Common pitfalls senior SREs avoid

  1. Looking at averages, missing tails. p50 is fine; p99 tells the truth. Always histogram.
  2. Assuming the bottleneck is the most-loaded resource. A 95%-utilized NIC is fine if the queue depth is 0; the 60% disk with queue depth 8 is the bottleneck.
  3. Trusting top’s CPU%. The kernel scheduler counts time, not work. perf stat (IPC) tells you whether those cycles did anything.
  4. Restarting before observing.
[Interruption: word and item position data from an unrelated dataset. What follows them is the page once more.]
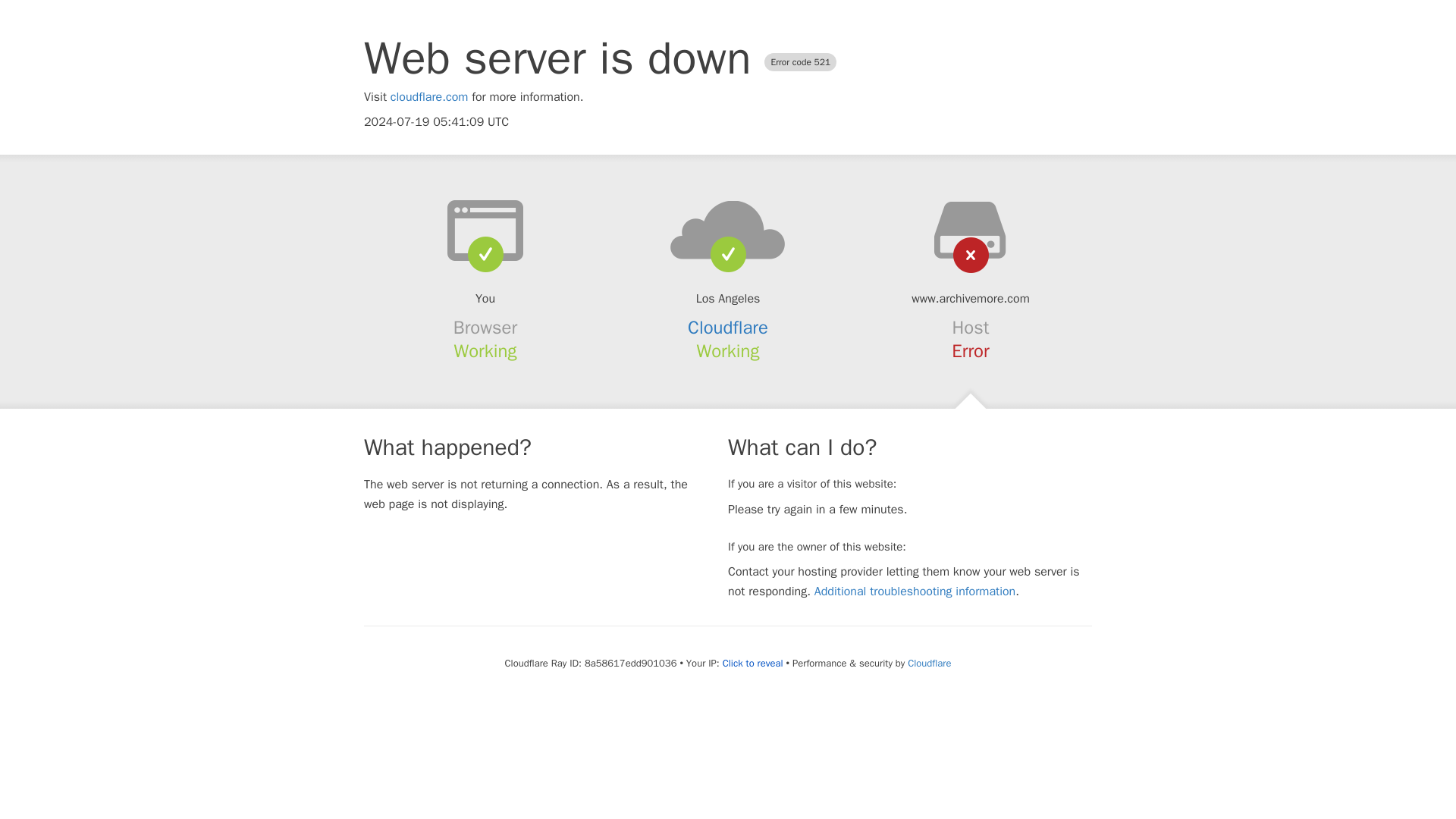
Cloudflare (928, 662)
Click to reveal (752, 663)
cloudflare.com (429, 96)
Additional troubleshooting information (913, 590)
Cloudflare (727, 327)
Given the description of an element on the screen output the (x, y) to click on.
Every restart destroys the state you need to debug. Snapshot first (perf record, bpftrace), then mitigate.
  5. Tuning sysctls one-at-a-time without a benchmark. You’ll find a “magic” setting that quietly harms a different workload three months later.

Tooling tier list for an SRE box

Tier S (always installed)
  perf, bpftrace, sysstat, htop, ss, iotop, dstat, tcpdump

Tier A (one apt-get away)
  bcc-tools, async-profiler (for JVM), pprof (for Go)
  flamegraph scripts (Brendan Gregg's GitHub)

Tier B (specific situations)
  Wireshark/tshark, perf-tools (Brendan Gregg's older shell wrappers),
  blktrace, ftrace, strace (only when bpftrace can't reach it)

Tier F (avoid)
  Random sysctl scripts copied from blogs
  GUI-only tools you can't run over ssh
  "Performance optimizers" sold as products — they're wrappers around the above

Stay current

Key Takeaways

  1. The 60-second triage covers 80% of host-level pages — keep it muscle memory.
  2. USE method per resource is the senior baseline — utilization alone is a lie.
  3. Flame graphs (on-CPU + off-CPU) replace hours of guessing with one SVG.
  4. eBPF / bpftrace removes the “I’d need a restart to debug this” excuse — observe live.
  5. Tail latency lives at the kernel layer — application traces show what is slow; kernel tools show why.
  6. Tune nothing without a measurement before and after. The internet is full of anti-tuning advice.